Health and Well-being at the Office
Sitting at a desk all day, staring at a computer screen, eyes strained and shoulders slumped —sound like you?
Health Impacts of the Office
The typical American spends nearly a quarter of their week at work. Most of us, however, don’t think about the toll that work takes on our health. Many people neglect their own well-being—sleeping less, eating unhealthy foods, neglecting relationships with friends and family—to get ahead at work.
Everything from how we sit to the indoor air quality in our office can impact how we feel, both physically and mentally. What’s more, prolonged stress and a sedentary job can result in weight gain, headaches, high blood pressure and an increased risk of heart attack. Studies have also shown that people who work more than 11 hours a day have an increased risk of depression as compared to people who work seven or eight hours a day.
Simple Steps to Improving your Health at the Office
Luckily, there are four simple ways to improve your health at work:
Take a break: Studies have shown that standing or walking for 5 minutes every hour during the work day can have positives impacts on our health, including increased focus and attention, reduced hunger and an improved mood. Consider hosting a standing meeting or taking a conference call from your cell phone while walking around the block.
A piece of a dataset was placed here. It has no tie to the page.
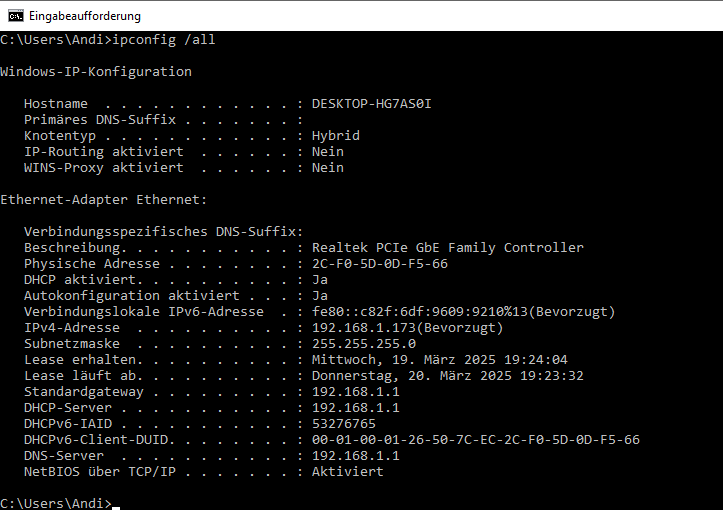Click the Lease läuft ab date Donnerstag
Image resolution: width=723 pixels, height=510 pixels.
448,376

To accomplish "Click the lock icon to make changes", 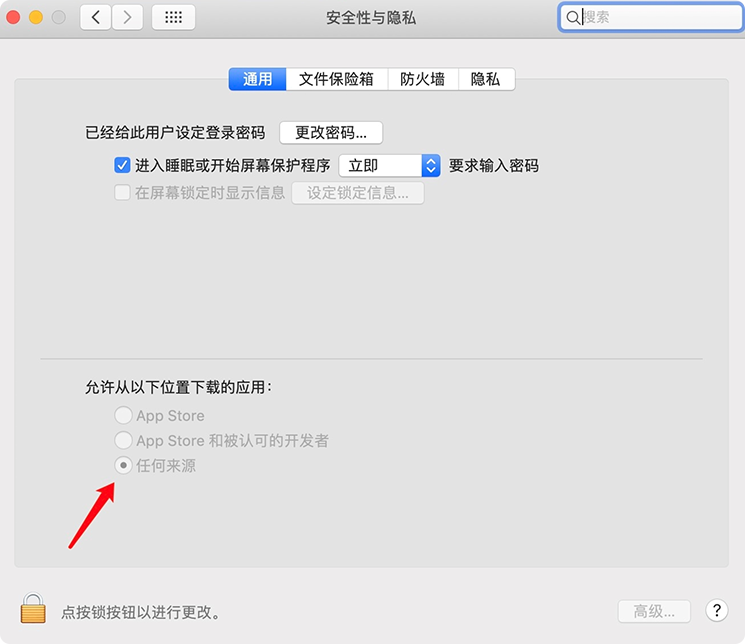I will tap(33, 608).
Climb the stairs: Taking the stairs instead of the elevator or escalator is a great way to improve your fitness. Studies have shown that walking up stairs for just a few minutes every day can stop the average middle age weight gain and can half the heart attack risk over 10 years. If your office doesn’t have stairwell access, talk to building management about opening the stairs between floors.
Eat healthy: Eating healthy foods can decrease the risk of heart disease, strokes, obesity and diabetes. Instead of grabbing a mid-afternoon bag of chips, go for something healthier like an apple or a granola bar.
Sit up straight: Slouching all day can have a dramatic effect on your physical well-being. Sitting up straight, keeping your computer monitor 20-30 inches away from your eyes and typing with your arms parallel to the floor, can reduce your risk of back and shoulder pain and carpel tunnel injuries.
Wellness in the Workplace
Many employers and building owners/operators are seeing an increase in awareness about wellness in the workplace and are making health and well-being amenities a priority. It is becoming common to test indoor air quality, install standing desks, offer healthy snacks and provide employees with fitness memberships.
Many office spaces are also going after rigorous third-party wellness certifications, including WELL, Fitwel and RESET. WELL and Fitwel take holistic approaches to wellness in the workplace, focusing on prerequisites and optional credits ranging from noise reduction, access to fitness, healthy food guidelines and health and well-being education.
RESET certification focuses on the quality of indoor air with requirements including continual indoor air quality tracking and monitoring and providing real-time results to building occupants. By achieving a wellness certification, building owners and operators are signaling to existing and prospective tenants that extra thought was put into the design and operation of their office space, with a focus on health and well-being.
Creating a healthier workplace doesn’t have to be difficult or expensive, and making simple changes can have dramatic results. Employers and building owners/operators have reported an increase in employee retention and productivity and employees have reported feeling healthier and more satisfied in their new office space, demonstrating the benefits of building and certifying healthy office spaces. It is important to take care of your physical and mental well-being at work — use this as your reminder to take a deep breath, stretch and stand up!